Hitting the first short hill, the ease with which the bike climbed was astonishing, but a surprise awaited as I topped out— the bike just seemed to jump forward all on its own, as if propelled by magic. That gave me a big grin as I knew that my empty piggy bank had all been worth it. Besides, I don’t need clothes or furniture anyway.

Cruisin’ and comfort

For long distance cruising, I’m looking for comfort, because I have no interest in feeling battered at the 100 mile mark. I was delighted to find that the Madone 6.9 SSL frame is rigid where it counts, but still absorbs most road vibration— very comfortable.

The wheels exert a huge influence of course, and I found that the Lightweight Ventoux 240 wheels were just what I had hoped for: superb lateral and linear stability and excellent power transfer, yet still with some compliance (I found the Lightweight Standards too stiff to be comfortable).


Awesome. Compared to the older Trek Madone 5.9 SSLX + ZIPP 303 bike, the Madone 6.9 SSL seemed to have a built-in battery assist, something about the efficiency and power transfer. It definitely felt more efficient and quicker up the climbs, especially cranking around a short steep pitch.
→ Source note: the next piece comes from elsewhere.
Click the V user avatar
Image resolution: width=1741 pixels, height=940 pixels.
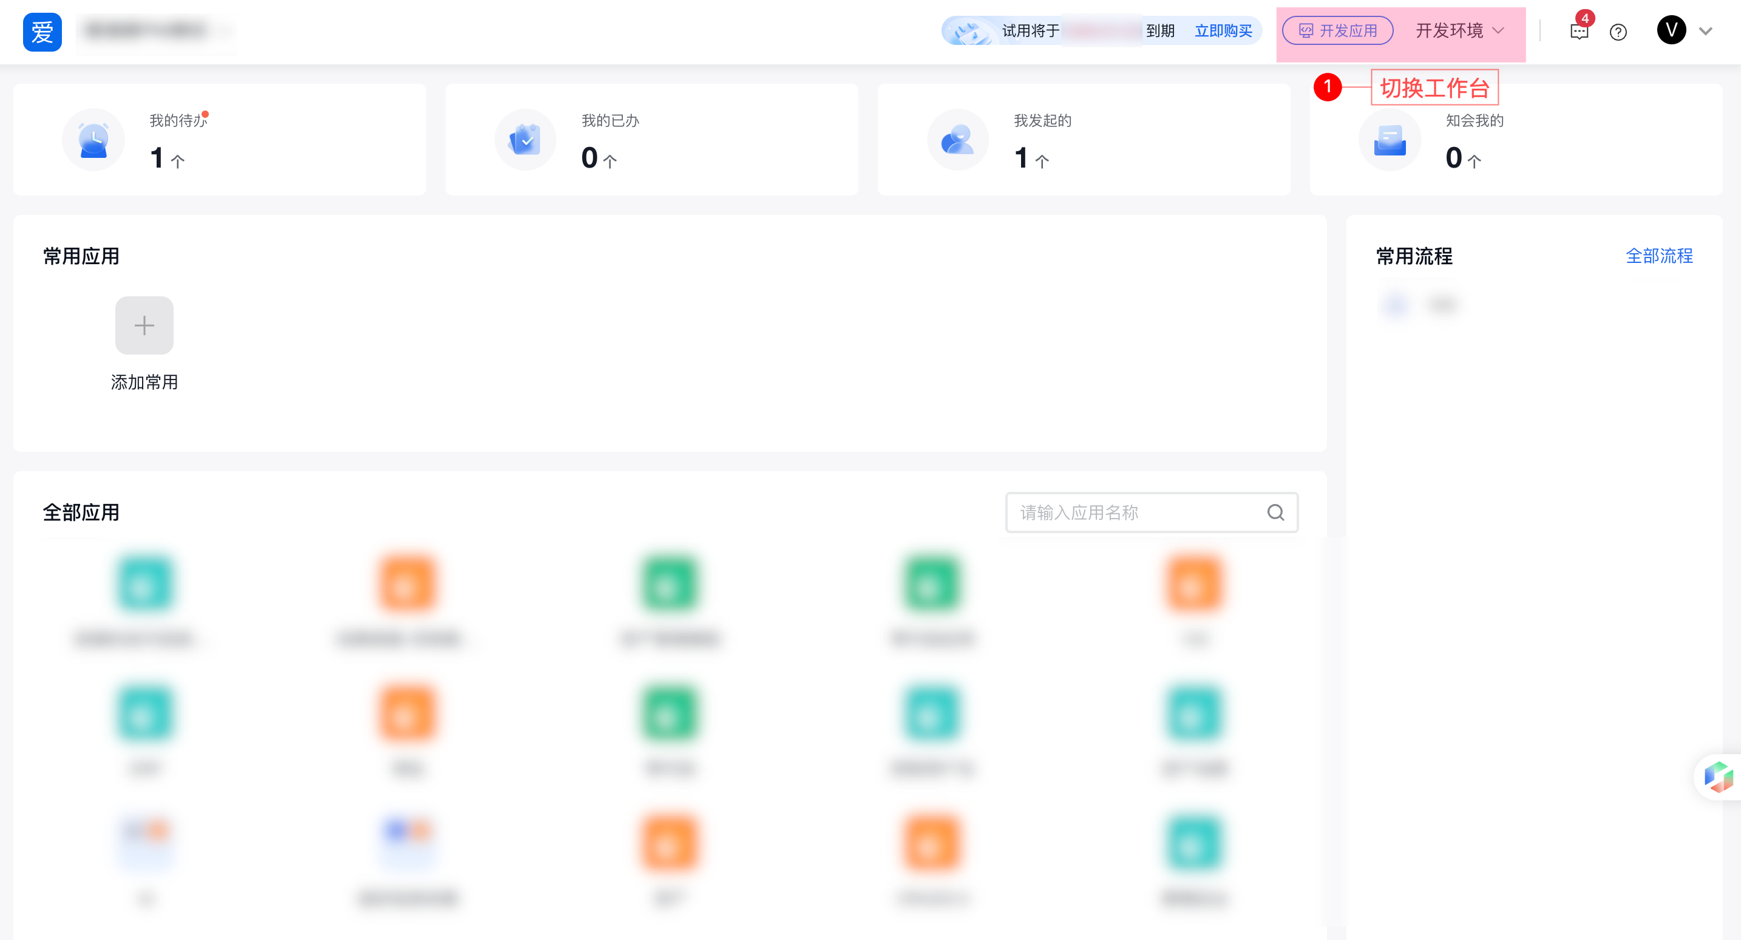(x=1671, y=30)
The frame structural integrity and the Lightweight Ventoux 240 wheels made this the easiest descent of Old La Honda Road that I’ve ever done, and I’ve done it so many times I could almost do it blindfolded (did ten ascents one day, for example), so I have ample reference.

The difference was not subtle— the Madone 6.9 SSL just goes exactly where you want it to go, and no flex or slop. The feeling is one of elation, of freedom ripping down the hill with no fear of flex or surprises. Which ultimately means enhanced safety so long as one knows the limits, and also that morons can appear at any time on the wrong side of the road, in cars or on bikes.
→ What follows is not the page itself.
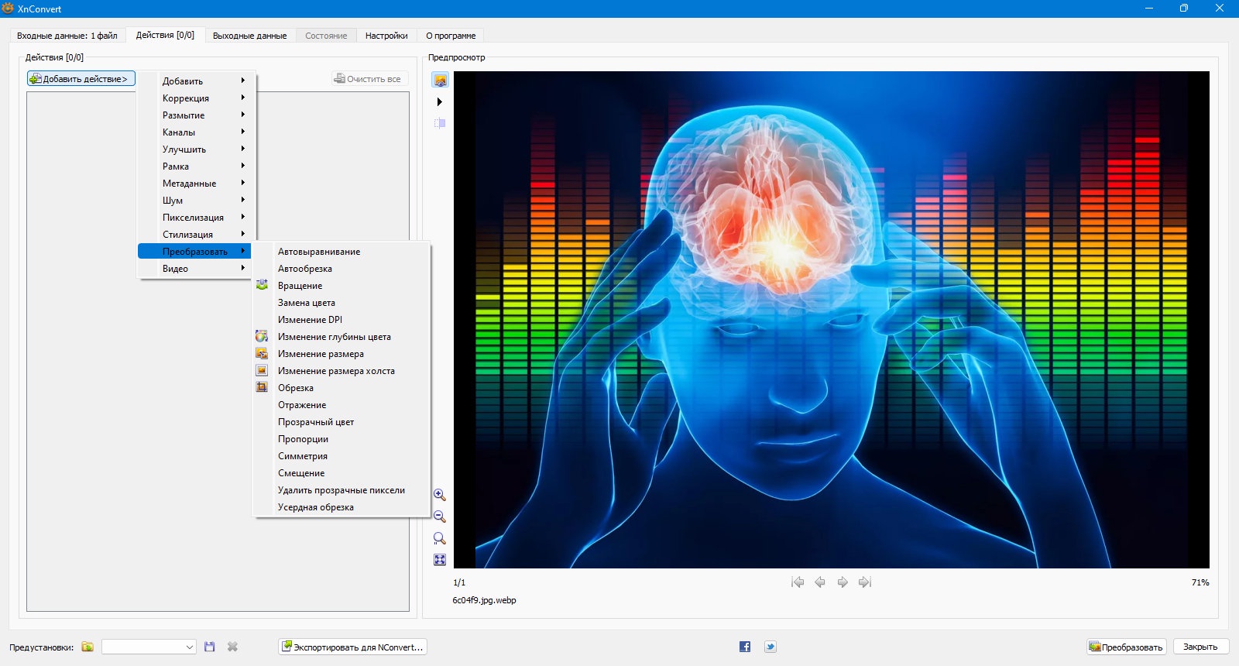
Task: Click the zoom in magnifier icon
Action: pos(439,495)
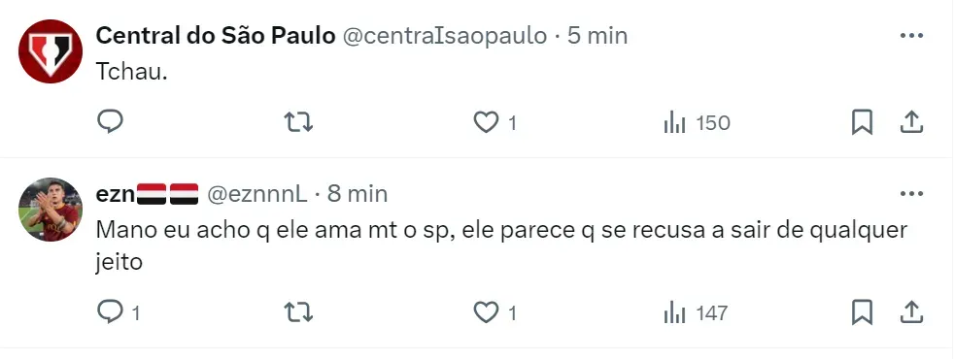Retweet the Central do São Paulo post
The image size is (955, 359).
(x=299, y=123)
Update December 9, 2011: as good as the Trek Madone 6.9 SSL is, the Look 695 SR easily outperforms it when descending, and it turns out that handling with the Trek really wasn’t as good as I thought— it was just a lot better than the previous Trek Madone 5.9 SSLX. The Look 695 SR has astonishing structural integrity while descending, showing that Madone 6.9 SSL front end is wimpy, and indeed responsible for missing my “line” at times: this turns out to be due to a very light handlebar; replacing it with the Shimano PRO handlebar helped a lot.

But the fact remains that the Look 695 SR offers not just a more solid and confidence inspiring feel, but it was just as comfortable for me. I can descend faster with less attention needed on the Look 695 SR. Were I to invest in one bike, it would definitely be the Look 695 SR.

Shifting with Shimano DI2

See my my review of Shimano DI2. I’m never goin’ back to mechanical cables.

Power transfer

There is a curious feeling with the Madone 6.9 SSL when the grade eases— like a free kick from an electric motor— the bike just leaps forward almost on its own. This feeling most definitely is not present in the Madone 5.9 SSLX (my previous bike). It is thrilling and gratifying. And it means that those on lesser bikes are screwed, at least a little. It’s that good. Beat ’em with your wallet!

Power transfer from legs to wheels feels supremely efficient, and that is a key psychological boost whether fresh or fatigued, not to be underestimated in one’s enjoyment of a bike.